LINDEN, NJ – The vice president of the local Board of Education, who was a vocal opponent of the mayor in the weeks leading up to the general election, said he is trying to get her fired from her job at the city library.
Theresa Villani first made the claim that Mayor Derek Armstead was trying to get her fired from her position as a library assistant to LocalSource at the Oct. 30 board meeting. She repeated it during a phone interview on Nov. 5.
Villani, who failed in her bid for re-election to the school board when she and running mates Tanya Grissett and Kyle Holder were defeated by Armstead-supported candidates Patrick Gargano, Doris Johnson and Marianthe Manganello, came into conflict with Armstead several times leading up to the election.
The rising tensions between Villani, Armstead and the Board of Education members he was backing reached a crescendo at the Board of Education meeting when Manganello said that her daughter and several other students at McManus Middle School had gotten sick during a class trip to Students to Science, in Morris County, on Oct. 25.

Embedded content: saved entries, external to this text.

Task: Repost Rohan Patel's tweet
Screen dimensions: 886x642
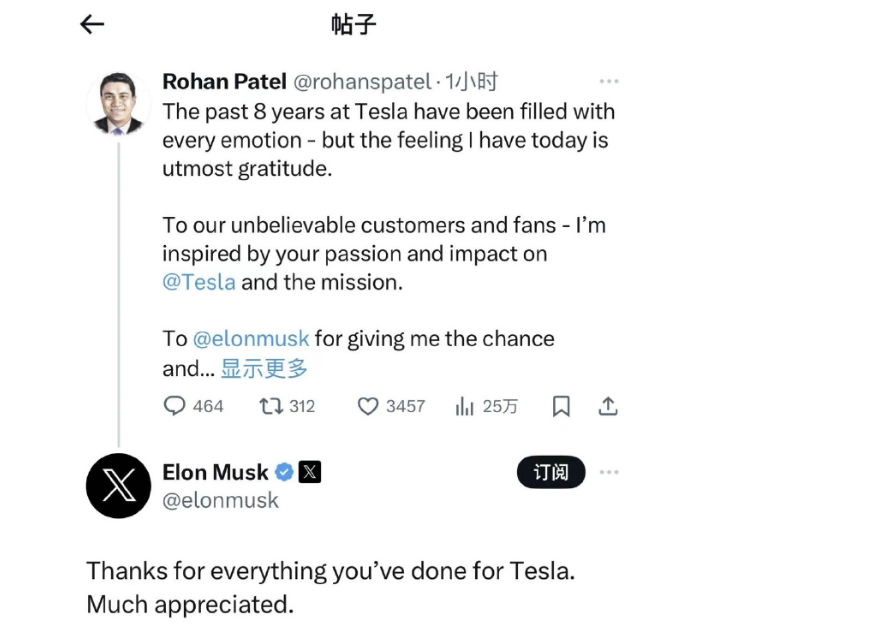Action: click(287, 406)
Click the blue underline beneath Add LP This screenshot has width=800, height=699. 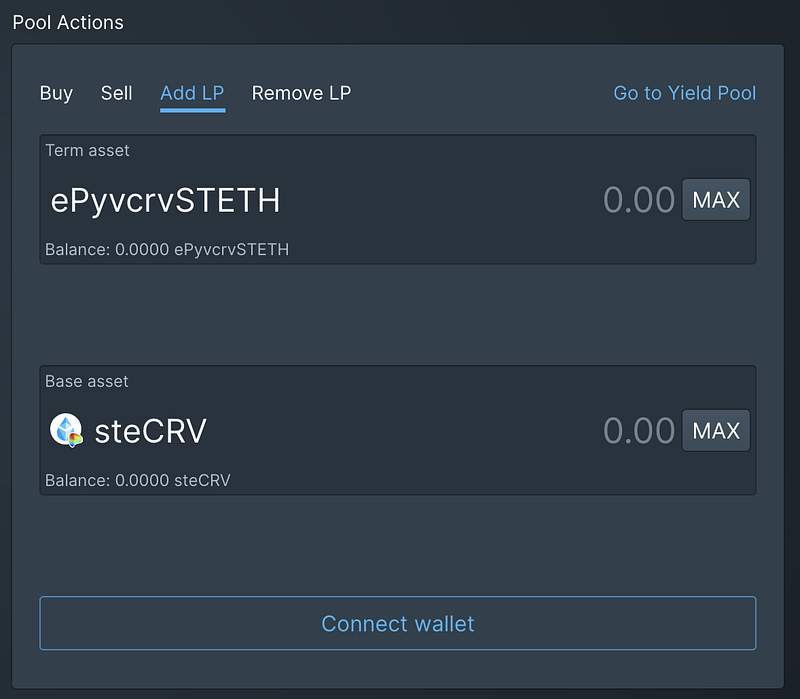click(192, 110)
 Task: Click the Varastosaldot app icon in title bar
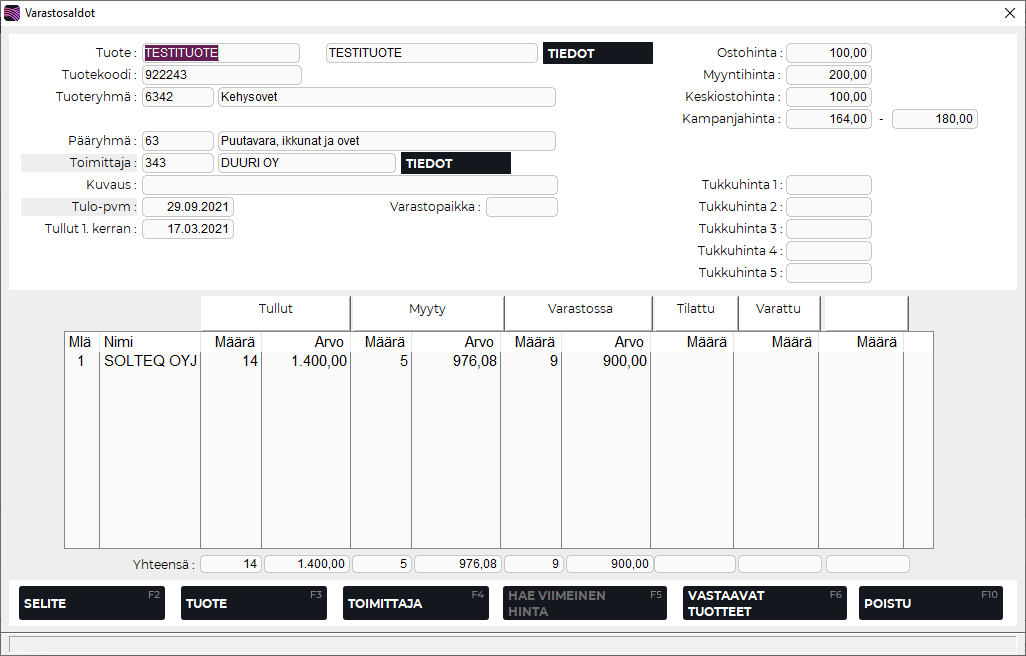pos(12,13)
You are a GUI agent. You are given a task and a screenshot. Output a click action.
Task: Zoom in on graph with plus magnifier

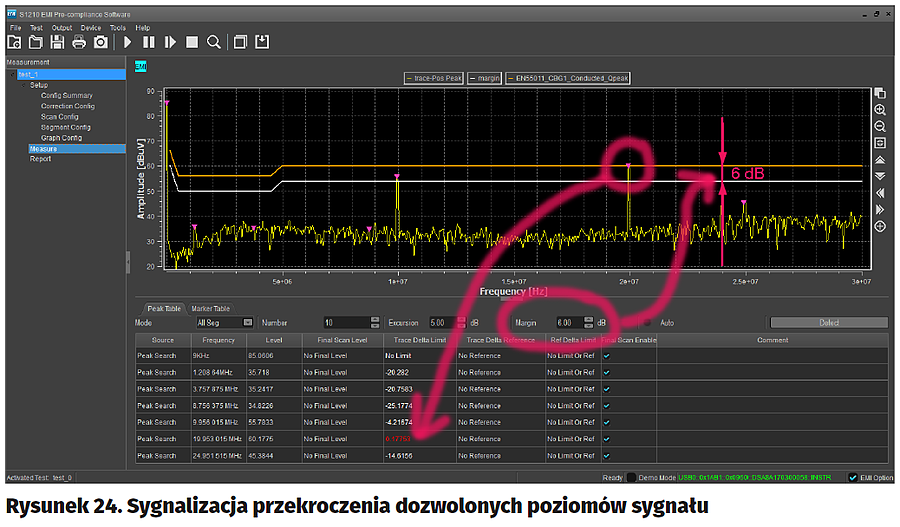click(880, 110)
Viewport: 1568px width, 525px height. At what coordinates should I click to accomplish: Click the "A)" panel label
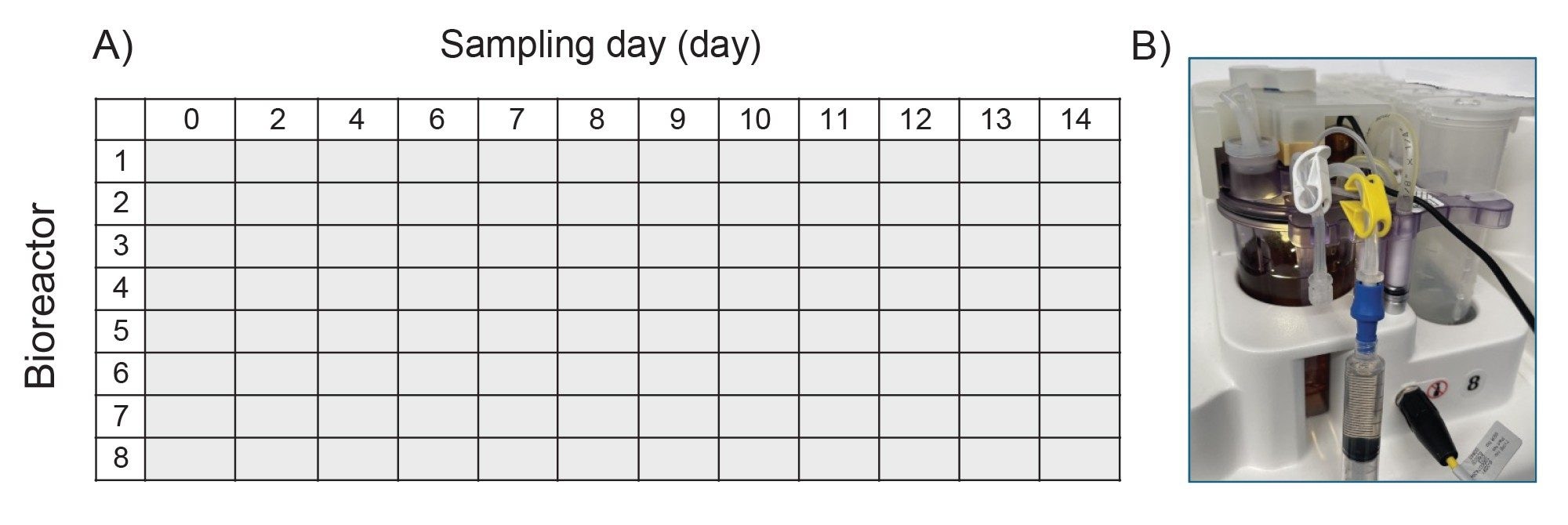pos(113,45)
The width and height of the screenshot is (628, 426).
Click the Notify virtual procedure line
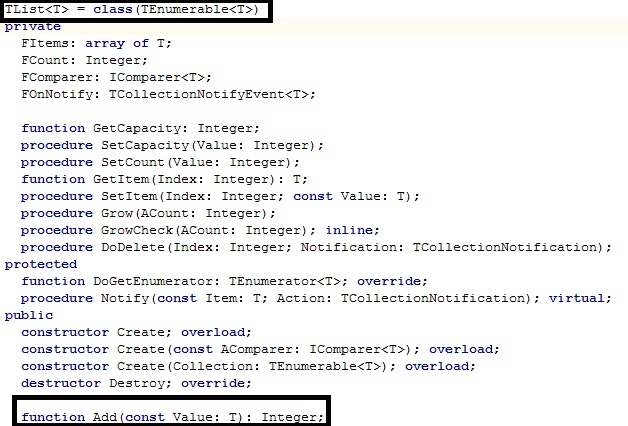click(315, 298)
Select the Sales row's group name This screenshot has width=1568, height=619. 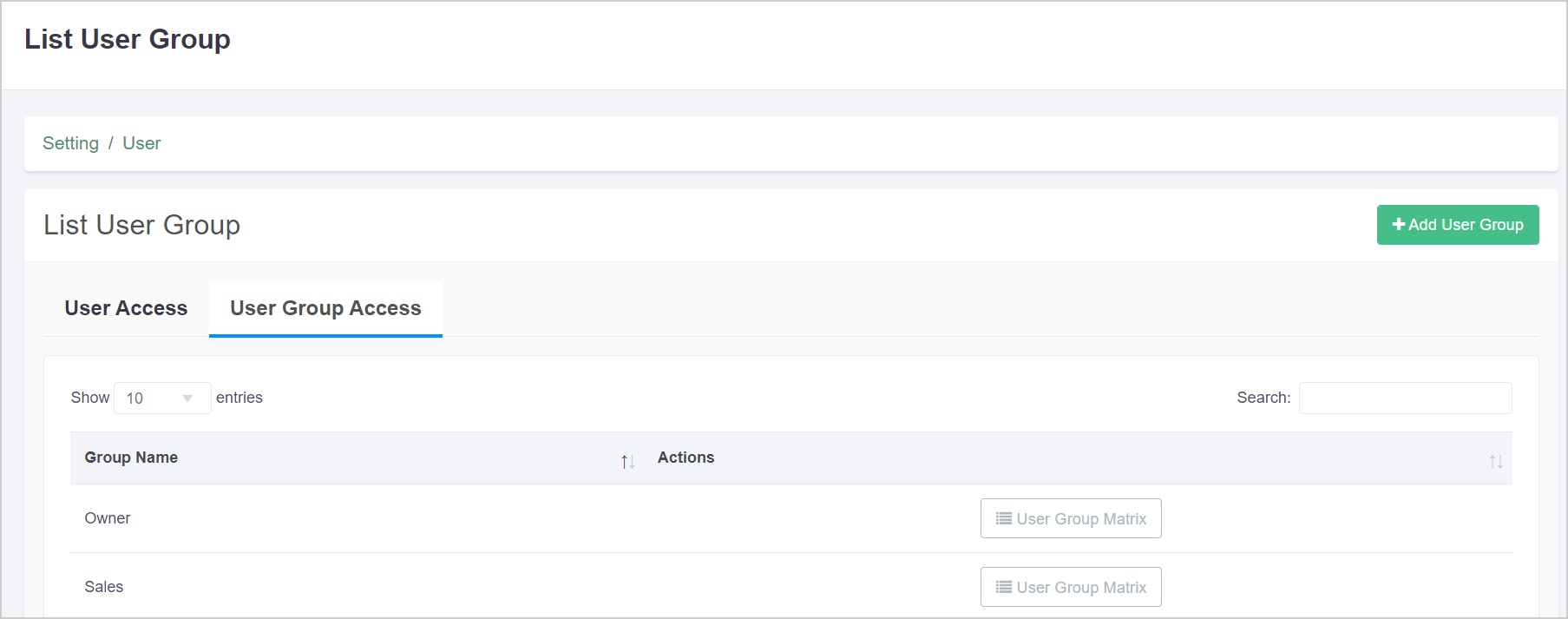[x=104, y=587]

Capt. Jack Ambrose of the East Hanover police department said in a Nov. 6 phone interview that two students passed out at the science center and four others were transported to Morristown Medical Center after complaining of being “light-headed.” The county’s HAZMAT unit “cleared” the science center and the bus for the presence of carbon monoxide, but Ambrose said the students eventually tested positive for carbon monoxide poisoning.
The students were transported on the school trip by the Villani Bus Company, which has been owned and operated by Villani’s family since 1920, according to the company’s web site.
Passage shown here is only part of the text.